In March 2017 I wrote that, as a rule of thumb, you should carry liability insurance equal to your non-exempt assets plus five to ten years of income. Suppose you have a home, an IRA, a modest checking account, and $300,000 in CDs. The home and IRA are exempt from creditors’ claims. The CDs are not. That suggests at least $300,000 in liability insurance. If Social Security and IRA income total $50,000 a year, another $250,000 to $500,000 in liability insurance is indicated. Even someone of modest means may want $500,000 to $1 million in liability insurance.
In April I started getting the calls: “I asked my agent for a $5 million umbrella policy, and he won’t give it to me.” “My agent wouldn’t tell me how much insurance I really need.” “My agent says I probably have enough insurance.”
These answers make sense. An insurance agent is not your agent; they are an agent for an insurance company, which limits the umbrella policy the typical agent may offer to $3 million. Larger, much larger policies are available, but not from this agent.
Insurance agents do not have a duty to advise, and are not obligated to inform the insured that coverage is inadequate or overpriced. The second agent, who refused to state whether coverage was adequate, knew his or her limits and communicated them honestly. The third agent, who told the client their insurance was adequate, was unusual. Most agents will not express an opinion.

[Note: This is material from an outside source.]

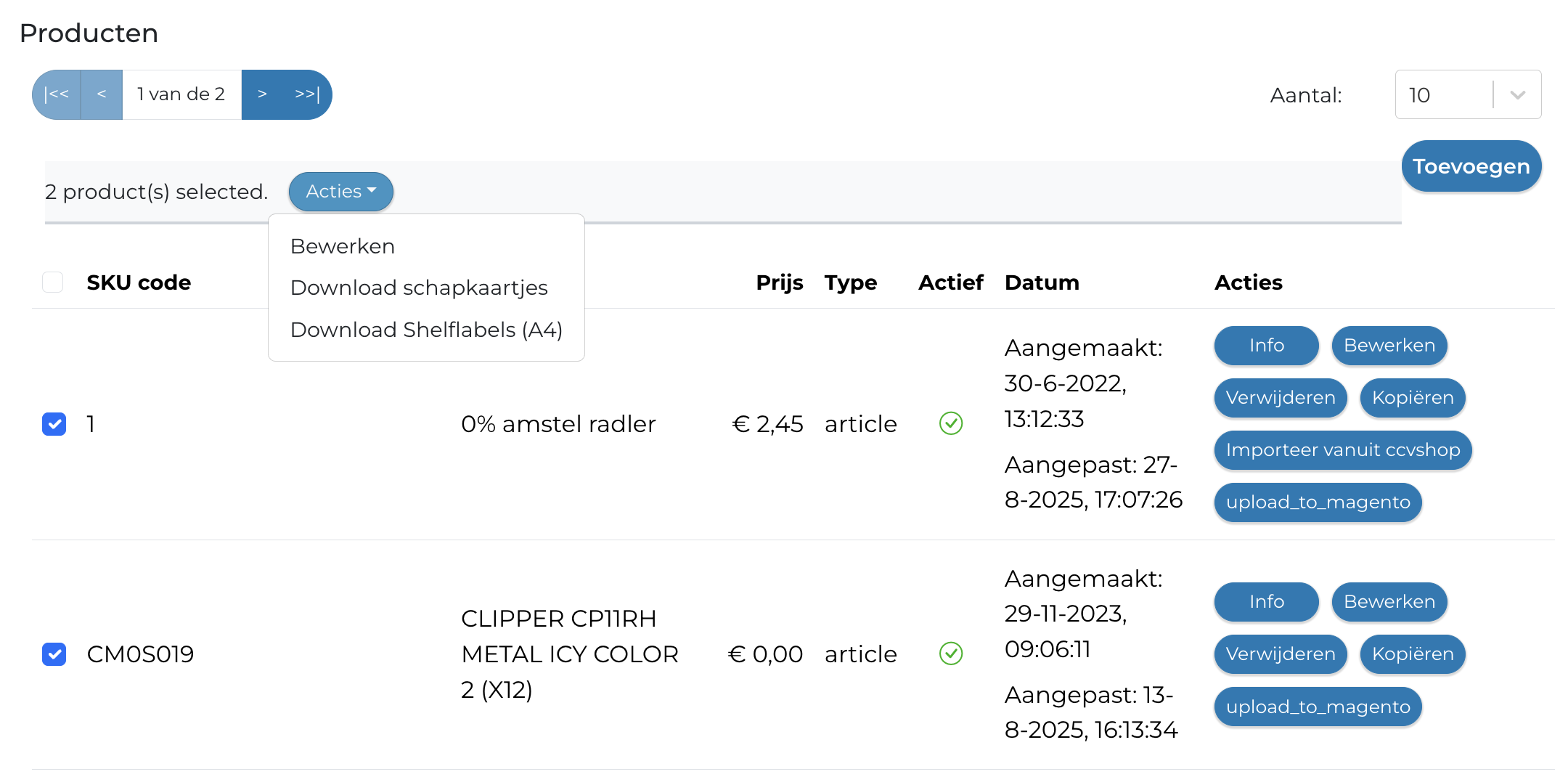The width and height of the screenshot is (1568, 777).
Task: Uncheck the 0% amstel radler row checkbox
Action: 54,424
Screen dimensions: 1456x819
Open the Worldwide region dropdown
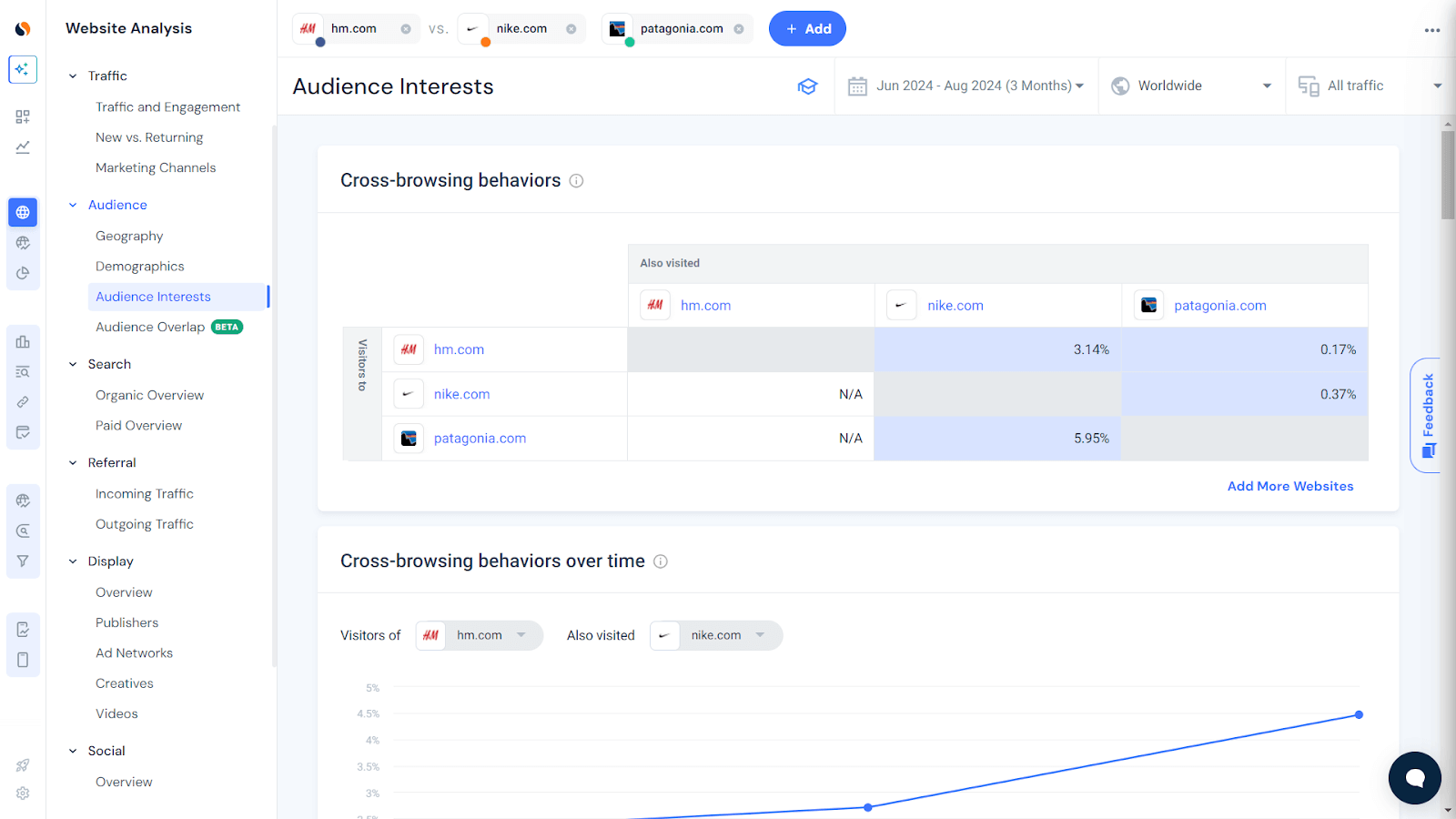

My clients are low risk but high net worth, often $2 to $7 million, and are best served by an insurance analyst, sometimes called a private risk manager, that can be more proactive.
An insurance analyst tends to be an independent agent, representing several insurance companies. Professional designations are common, e.g., Chartered Property Casualty Underwriter (CPCU), Certified Insurance Counselor (CIC), Associate in Risk Management (ARM), or Certified Risk Manager (CRM). Insurance analysts carry errors and omission insurance, in case of loss to the client caused by their negligence. The profile client has an expensive home, domestic employees, watercraft, a farm or ranch, art or other collections, or alternate ownership structures (trusts, LLCs, family limited partnerships).
Like “mere” agents, insurance analysts’ compensation comes exclusively from the insurer. However, the competition for wealthy clients, access to multiple insurers, and the greater overall compensation per client leads to fuller disclosure, more robust advice, and better if not cheaper insurance.